A five-years-off target and a fluctuating but binding forecast have led to benefit cuts. These have upset everybody: £4.8 billion of cuts will inflict suffering on some of the most vulnerable citizens, while barely making a dent in a health benefits bill which was £52 billion in 2020 and is – even with the cuts – on course to hit £97.7 billion by 2030. The cuts are both too much and nowhere near enough and besides, you can’t cut your way to growth.

What else could happen? The oldest rule of British statecraft – indeed, a rule older than British nationhood – is that however little money there is for everything else, there’s always enough money for a war. Trump’s abandonment of the Pax Americana seems likely to lead to a significant increase in UK and European defence spending, which, in turn, will give a bump to GDP. But probably only a small one. The UK has been specifically excluded by the EU from receiving any of the extra €800 billion it is spending on defence. This will surely be a central topic for the spending review, which is due to report in June. Labour’s new policies on tax and employment and government investment won’t even start to kick in until later this month, that is, not until after the Spring Statement. Trump’s insane trade war will start to kick in too. How can it make sense to change course now, ahead of these all-important realities, on the basis of a forecast?

The upshot: rather than having ‘the fastest growing economy in the G7’, GDP per capita (Labour’s preferred measure in opposition) fell 0.1 per cent in the last quarter of 2024. The government’s rhetoric – especially around planning – is stepping on the accelerator while its fiscal policy is stamping on the brake. They are making the right noises about energy, but have not yet shown that they are capable of enacting the necessary cultural shift around, for instance, nuclear energy. Judicial maximalism takes a heavy toll here. Plans for a nuclear reactor in Wales were cancelled partly because of concerns that it might ‘adversely affect Welsh language and culture’. Susskind’s idea about trade-offs is an important one: it’s not clear that the legal system and the quangocracy are listening. And then there’s another big one: can the UK seriously claim that its primary purpose is the pursuit of growth, while continuing to have the most expensive electricity in the developed world?

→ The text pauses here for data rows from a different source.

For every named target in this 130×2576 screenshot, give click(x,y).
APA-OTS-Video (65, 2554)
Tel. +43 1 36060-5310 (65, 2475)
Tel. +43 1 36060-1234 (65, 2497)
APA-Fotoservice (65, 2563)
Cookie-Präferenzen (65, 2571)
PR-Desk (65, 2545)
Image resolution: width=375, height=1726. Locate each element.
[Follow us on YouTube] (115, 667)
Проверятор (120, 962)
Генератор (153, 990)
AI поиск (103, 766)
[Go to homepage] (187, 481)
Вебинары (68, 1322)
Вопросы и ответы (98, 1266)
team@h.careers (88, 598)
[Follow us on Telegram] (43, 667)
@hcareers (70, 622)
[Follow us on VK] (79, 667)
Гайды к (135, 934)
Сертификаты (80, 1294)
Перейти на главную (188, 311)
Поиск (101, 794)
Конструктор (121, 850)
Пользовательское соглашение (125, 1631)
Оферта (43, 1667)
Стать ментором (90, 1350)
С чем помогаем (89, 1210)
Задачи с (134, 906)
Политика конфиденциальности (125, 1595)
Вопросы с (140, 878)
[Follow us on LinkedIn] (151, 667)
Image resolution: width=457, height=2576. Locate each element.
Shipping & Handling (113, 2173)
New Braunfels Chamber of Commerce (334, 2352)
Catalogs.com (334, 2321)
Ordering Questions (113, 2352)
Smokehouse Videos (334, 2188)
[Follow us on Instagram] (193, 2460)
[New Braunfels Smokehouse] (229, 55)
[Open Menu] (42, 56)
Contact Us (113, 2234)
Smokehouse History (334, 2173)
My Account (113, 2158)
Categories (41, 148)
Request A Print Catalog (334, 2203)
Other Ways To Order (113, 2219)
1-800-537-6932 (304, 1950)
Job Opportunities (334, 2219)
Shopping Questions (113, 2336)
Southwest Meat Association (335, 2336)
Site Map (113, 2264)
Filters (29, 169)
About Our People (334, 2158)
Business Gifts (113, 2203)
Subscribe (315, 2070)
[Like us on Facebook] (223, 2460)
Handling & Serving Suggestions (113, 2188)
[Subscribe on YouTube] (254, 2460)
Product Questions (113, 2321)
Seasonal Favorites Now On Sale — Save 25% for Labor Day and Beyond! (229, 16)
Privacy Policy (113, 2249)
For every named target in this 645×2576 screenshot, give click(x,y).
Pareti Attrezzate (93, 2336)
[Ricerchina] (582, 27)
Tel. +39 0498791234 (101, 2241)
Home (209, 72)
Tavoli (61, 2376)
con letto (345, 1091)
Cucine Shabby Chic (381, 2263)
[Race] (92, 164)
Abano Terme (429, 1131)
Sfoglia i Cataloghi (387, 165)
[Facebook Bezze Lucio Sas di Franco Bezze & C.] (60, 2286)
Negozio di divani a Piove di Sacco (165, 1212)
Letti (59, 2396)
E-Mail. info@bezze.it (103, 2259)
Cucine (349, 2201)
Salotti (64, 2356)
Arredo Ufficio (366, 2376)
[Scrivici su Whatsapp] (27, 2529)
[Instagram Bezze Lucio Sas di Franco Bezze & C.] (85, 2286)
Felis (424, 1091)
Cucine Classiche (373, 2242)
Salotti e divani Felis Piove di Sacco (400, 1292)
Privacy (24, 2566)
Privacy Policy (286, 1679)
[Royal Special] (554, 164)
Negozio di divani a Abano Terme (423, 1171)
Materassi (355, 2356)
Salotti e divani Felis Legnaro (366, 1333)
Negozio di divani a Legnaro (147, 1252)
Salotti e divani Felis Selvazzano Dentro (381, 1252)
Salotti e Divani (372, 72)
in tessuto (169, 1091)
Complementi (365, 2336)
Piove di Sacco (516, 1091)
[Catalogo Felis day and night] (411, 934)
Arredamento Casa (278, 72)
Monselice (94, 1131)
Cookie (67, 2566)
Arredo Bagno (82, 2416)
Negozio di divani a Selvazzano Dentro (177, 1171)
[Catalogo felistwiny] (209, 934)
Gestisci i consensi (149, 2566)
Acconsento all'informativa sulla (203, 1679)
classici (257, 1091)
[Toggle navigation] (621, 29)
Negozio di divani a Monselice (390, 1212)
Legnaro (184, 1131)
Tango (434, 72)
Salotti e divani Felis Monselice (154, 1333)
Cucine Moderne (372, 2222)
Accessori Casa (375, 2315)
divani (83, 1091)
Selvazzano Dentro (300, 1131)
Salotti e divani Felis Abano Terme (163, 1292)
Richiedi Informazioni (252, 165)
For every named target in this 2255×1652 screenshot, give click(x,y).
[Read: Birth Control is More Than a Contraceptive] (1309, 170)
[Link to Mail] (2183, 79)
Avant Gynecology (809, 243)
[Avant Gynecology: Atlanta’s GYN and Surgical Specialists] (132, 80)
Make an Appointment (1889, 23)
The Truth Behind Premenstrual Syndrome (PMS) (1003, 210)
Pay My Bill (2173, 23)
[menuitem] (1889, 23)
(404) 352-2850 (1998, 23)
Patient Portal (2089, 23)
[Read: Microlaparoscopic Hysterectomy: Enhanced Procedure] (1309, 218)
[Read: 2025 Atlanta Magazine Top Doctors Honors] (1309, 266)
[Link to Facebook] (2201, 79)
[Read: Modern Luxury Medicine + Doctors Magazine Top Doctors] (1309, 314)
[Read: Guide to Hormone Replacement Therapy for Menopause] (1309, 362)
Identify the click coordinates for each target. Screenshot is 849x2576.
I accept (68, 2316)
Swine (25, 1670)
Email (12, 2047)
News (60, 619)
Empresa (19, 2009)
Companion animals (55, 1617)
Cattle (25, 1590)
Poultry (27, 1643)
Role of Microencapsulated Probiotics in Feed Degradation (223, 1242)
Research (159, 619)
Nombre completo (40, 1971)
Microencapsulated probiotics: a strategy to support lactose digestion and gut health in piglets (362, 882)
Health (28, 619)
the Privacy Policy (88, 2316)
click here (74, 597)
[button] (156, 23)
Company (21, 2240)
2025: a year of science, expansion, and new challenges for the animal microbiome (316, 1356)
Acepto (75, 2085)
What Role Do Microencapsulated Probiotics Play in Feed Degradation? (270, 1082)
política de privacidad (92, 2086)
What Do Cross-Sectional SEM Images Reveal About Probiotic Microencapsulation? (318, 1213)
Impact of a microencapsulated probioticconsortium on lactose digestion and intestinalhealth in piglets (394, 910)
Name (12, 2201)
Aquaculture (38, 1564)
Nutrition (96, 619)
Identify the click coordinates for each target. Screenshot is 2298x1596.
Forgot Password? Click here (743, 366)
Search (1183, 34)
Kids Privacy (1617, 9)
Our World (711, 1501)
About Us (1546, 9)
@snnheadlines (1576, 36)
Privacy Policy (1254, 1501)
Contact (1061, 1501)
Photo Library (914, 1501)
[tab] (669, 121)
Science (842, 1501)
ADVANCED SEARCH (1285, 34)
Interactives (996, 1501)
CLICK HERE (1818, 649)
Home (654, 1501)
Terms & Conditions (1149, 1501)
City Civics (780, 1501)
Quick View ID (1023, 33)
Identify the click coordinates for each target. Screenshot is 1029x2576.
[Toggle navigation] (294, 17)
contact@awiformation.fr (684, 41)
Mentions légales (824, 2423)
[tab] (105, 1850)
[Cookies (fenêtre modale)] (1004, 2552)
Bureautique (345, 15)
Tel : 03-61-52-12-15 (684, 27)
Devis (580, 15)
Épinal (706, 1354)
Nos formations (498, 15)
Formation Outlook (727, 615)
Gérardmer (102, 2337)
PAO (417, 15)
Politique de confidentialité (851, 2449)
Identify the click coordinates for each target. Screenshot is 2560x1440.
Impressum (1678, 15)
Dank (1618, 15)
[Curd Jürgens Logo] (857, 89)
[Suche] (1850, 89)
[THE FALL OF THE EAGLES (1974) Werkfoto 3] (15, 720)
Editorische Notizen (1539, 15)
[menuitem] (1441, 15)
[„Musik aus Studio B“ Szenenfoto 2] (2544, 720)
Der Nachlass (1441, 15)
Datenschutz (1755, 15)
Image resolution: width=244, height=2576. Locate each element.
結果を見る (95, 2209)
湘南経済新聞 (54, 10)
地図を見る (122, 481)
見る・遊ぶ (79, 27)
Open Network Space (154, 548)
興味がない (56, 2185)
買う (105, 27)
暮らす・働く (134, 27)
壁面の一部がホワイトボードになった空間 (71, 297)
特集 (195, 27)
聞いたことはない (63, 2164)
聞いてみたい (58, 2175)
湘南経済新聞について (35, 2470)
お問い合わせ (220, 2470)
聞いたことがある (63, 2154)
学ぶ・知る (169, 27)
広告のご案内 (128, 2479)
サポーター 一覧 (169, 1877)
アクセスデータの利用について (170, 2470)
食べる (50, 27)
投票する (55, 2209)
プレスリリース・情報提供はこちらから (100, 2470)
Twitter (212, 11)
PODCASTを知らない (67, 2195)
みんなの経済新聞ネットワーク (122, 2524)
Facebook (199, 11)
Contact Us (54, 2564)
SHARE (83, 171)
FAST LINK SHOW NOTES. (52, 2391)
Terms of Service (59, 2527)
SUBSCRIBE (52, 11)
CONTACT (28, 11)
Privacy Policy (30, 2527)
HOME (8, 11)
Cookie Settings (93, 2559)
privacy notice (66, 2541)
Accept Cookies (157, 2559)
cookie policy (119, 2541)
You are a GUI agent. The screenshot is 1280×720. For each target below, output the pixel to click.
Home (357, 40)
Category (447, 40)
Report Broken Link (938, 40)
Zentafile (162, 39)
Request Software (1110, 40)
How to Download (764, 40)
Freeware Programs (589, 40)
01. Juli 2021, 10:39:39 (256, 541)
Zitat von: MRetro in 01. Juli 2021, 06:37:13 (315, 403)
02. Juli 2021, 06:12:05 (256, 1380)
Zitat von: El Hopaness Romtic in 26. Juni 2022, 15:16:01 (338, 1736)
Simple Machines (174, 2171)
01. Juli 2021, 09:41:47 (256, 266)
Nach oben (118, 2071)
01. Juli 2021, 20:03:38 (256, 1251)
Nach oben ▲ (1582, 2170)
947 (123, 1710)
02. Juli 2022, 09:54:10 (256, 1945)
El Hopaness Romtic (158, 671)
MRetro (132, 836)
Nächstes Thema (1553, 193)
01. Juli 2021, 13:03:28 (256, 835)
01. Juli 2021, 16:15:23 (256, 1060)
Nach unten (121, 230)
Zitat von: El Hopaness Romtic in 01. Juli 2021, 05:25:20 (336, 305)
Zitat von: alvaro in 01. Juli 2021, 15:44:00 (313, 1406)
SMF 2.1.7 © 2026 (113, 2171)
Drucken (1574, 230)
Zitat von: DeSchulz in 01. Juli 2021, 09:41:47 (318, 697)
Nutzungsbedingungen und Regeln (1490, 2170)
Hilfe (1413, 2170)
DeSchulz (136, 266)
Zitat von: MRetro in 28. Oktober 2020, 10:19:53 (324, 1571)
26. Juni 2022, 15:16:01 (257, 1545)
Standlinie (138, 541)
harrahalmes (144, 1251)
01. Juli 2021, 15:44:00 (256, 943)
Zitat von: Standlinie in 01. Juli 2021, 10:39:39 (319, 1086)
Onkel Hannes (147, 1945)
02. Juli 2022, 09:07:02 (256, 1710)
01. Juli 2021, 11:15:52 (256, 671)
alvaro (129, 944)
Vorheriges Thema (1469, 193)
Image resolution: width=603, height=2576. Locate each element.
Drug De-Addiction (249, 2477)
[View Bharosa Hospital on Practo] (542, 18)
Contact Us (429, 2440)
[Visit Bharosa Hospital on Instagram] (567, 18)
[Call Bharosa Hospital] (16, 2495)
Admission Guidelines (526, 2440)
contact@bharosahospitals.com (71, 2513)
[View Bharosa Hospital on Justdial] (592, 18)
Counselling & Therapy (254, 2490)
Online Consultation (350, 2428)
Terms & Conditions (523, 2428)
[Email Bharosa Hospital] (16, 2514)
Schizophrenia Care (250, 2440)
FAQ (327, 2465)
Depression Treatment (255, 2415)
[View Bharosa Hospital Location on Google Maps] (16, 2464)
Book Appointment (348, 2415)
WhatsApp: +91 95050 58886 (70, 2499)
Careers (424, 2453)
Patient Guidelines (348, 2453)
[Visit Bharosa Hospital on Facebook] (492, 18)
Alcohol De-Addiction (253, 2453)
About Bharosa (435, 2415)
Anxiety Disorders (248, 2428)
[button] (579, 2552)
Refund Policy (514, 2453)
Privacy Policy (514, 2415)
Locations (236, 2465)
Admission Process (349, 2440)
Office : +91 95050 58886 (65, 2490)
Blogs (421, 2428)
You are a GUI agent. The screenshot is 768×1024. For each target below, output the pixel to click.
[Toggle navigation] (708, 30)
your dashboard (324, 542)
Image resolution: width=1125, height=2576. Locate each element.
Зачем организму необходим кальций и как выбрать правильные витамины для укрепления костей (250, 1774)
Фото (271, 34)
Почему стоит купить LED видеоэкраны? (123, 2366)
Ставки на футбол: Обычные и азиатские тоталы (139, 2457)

Labour has stayed on-message. On 27 February, Starmer told the British Kebab Awards: ‘The government is committed to delivering for small business and boosting productivity, so we will continue to build on our partnerships with businesses to achieve our mission. That is why we must work with businesses across the sector to help shape our approach to our mission for growth.’ An invitation to help shape an approach to a mission – who could resist that stirring call? Many factors affecting growth aren’t in government hands. The government decisions that would help grow the economy are changes to tax, trade arrangements with Europe, the cost of energy, and planning. Labour has talked itself into believing that manifesto commitments prevent any action on the first three. Angela Rayner’s planning reforms need to work, and fast.